* WORK INSTRUCTION *
Below are some records. Return exactly the lines from the one containing "Task: Sort by the Passenger column header" through the one containing "The image size is (1568, 720).", both included, and only those.

Stored records:
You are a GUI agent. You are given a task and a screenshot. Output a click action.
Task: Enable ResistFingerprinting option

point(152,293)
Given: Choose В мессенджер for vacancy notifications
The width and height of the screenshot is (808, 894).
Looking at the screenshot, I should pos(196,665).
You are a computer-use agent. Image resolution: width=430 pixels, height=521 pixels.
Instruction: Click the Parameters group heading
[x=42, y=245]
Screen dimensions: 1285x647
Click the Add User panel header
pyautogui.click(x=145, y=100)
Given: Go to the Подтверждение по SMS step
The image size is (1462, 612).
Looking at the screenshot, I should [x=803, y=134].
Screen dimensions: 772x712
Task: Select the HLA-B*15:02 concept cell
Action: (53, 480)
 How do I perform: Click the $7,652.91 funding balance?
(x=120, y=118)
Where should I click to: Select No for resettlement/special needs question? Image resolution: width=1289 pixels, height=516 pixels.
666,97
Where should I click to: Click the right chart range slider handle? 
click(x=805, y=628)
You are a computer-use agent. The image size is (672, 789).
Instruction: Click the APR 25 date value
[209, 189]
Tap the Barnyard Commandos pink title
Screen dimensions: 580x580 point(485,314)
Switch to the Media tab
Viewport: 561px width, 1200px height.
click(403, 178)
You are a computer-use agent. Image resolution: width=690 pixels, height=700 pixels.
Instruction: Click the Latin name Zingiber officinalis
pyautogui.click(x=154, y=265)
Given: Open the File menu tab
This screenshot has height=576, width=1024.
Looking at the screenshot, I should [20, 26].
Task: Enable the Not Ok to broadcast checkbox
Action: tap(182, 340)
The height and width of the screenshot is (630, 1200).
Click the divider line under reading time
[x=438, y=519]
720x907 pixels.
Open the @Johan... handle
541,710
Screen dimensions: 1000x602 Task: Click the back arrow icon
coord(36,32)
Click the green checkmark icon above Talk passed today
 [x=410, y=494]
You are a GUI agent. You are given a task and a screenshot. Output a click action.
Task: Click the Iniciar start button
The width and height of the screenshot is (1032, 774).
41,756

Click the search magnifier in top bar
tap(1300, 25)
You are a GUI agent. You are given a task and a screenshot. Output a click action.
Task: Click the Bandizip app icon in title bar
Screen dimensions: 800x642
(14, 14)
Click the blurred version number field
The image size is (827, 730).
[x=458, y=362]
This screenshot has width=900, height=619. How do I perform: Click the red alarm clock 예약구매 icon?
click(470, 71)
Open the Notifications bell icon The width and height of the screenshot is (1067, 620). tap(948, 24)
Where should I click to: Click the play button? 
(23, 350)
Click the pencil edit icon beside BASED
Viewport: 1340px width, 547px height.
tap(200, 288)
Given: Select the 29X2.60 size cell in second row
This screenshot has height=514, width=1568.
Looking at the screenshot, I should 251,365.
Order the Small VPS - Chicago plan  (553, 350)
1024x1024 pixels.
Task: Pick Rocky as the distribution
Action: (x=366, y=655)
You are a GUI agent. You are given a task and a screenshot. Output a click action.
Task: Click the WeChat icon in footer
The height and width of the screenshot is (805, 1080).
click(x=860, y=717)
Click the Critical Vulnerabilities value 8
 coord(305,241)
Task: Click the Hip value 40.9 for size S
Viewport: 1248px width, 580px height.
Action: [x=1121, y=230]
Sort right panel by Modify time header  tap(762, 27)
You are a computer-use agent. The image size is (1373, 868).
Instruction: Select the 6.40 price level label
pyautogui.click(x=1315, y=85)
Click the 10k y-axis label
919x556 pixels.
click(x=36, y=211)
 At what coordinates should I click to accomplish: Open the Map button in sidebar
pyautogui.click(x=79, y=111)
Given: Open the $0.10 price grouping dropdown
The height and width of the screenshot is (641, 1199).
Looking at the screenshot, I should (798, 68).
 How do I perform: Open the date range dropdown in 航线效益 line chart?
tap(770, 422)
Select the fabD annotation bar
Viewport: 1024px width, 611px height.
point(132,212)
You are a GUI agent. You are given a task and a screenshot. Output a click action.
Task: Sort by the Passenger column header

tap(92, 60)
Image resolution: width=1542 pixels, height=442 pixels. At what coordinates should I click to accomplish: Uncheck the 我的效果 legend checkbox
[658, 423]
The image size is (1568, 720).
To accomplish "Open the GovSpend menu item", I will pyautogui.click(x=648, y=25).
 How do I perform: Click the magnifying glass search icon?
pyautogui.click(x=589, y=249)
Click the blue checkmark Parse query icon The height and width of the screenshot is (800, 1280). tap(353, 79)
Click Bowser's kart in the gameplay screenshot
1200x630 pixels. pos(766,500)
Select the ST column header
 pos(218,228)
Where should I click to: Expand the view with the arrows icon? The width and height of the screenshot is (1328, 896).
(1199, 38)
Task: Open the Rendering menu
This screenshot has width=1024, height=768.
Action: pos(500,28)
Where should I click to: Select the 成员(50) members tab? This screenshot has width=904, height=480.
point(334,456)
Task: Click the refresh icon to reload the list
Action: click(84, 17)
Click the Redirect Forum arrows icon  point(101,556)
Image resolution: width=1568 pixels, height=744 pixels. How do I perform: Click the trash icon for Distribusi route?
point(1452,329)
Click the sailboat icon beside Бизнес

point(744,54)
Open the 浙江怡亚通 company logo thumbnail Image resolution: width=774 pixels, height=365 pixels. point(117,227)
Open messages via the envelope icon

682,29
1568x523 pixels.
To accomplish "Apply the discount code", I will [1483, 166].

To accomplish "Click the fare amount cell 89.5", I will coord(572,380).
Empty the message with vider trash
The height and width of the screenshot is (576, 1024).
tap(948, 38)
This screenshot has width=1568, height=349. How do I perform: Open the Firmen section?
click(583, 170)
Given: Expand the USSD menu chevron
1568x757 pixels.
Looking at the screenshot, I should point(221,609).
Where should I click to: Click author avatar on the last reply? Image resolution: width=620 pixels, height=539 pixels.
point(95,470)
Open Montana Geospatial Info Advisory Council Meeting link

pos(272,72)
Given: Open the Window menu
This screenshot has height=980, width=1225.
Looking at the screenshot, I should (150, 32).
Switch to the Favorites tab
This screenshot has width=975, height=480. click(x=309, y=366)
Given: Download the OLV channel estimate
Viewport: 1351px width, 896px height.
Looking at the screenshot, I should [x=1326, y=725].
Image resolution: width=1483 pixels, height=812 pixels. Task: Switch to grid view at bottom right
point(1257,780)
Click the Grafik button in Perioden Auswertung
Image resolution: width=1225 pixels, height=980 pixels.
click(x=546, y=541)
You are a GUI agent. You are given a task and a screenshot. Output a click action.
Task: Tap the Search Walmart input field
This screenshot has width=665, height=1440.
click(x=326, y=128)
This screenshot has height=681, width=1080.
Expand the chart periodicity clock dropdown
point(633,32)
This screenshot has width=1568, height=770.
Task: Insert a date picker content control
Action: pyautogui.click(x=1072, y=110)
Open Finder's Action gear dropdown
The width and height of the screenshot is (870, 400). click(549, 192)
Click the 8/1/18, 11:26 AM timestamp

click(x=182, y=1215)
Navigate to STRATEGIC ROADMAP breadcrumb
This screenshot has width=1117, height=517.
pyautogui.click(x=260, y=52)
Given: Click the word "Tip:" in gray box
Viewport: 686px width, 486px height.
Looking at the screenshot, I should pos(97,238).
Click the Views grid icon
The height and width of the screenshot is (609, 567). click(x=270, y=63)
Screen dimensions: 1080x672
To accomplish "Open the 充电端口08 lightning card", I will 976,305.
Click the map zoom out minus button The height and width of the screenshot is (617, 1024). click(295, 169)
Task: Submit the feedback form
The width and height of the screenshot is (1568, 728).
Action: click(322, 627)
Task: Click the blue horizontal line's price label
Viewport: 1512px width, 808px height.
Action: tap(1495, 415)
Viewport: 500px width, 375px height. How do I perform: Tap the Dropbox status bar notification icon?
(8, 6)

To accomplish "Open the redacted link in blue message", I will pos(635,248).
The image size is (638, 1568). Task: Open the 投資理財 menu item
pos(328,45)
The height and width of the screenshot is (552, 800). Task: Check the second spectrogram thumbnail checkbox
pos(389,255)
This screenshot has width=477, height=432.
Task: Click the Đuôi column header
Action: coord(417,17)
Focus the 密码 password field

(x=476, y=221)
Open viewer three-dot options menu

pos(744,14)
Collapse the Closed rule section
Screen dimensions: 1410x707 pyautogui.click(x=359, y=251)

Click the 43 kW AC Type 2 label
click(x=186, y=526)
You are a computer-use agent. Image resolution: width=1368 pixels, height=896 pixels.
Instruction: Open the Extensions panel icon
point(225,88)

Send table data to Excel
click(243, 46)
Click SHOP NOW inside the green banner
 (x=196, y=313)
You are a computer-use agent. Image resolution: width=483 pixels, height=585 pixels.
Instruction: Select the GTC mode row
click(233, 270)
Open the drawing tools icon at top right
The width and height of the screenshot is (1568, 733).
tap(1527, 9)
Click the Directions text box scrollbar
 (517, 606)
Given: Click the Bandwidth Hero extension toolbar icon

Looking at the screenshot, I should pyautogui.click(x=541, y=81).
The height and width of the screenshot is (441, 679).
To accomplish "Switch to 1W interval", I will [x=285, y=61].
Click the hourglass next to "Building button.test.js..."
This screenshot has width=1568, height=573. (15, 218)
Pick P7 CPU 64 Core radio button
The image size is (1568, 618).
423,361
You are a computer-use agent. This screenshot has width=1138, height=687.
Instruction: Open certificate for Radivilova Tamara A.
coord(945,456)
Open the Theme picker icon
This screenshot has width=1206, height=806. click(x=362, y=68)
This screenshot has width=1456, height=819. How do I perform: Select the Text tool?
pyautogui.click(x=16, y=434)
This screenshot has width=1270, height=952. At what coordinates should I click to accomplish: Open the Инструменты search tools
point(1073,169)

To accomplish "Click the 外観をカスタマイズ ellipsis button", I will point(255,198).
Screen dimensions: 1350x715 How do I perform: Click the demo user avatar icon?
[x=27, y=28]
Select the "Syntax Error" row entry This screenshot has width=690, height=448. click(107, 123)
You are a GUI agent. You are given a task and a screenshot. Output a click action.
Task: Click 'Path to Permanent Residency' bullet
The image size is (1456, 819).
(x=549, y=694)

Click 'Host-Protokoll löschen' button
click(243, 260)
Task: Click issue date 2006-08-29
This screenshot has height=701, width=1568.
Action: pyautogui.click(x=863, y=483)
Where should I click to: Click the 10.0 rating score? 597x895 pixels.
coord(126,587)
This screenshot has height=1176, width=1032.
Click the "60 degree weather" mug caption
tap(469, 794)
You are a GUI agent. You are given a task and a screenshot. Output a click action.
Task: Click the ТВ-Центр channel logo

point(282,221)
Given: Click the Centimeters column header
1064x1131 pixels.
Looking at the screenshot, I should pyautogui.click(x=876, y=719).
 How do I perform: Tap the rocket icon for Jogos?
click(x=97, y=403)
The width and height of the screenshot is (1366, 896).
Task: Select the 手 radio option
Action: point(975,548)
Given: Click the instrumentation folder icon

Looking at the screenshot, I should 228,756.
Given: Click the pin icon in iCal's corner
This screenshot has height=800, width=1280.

* SOLVED PROBLEM *
Task: Sort by the Passenger column header

tap(92, 60)
Image resolution: width=1542 pixels, height=442 pixels. At what coordinates should I click to accomplish: Uncheck the 我的效果 legend checkbox
[658, 423]
The image size is (1568, 720).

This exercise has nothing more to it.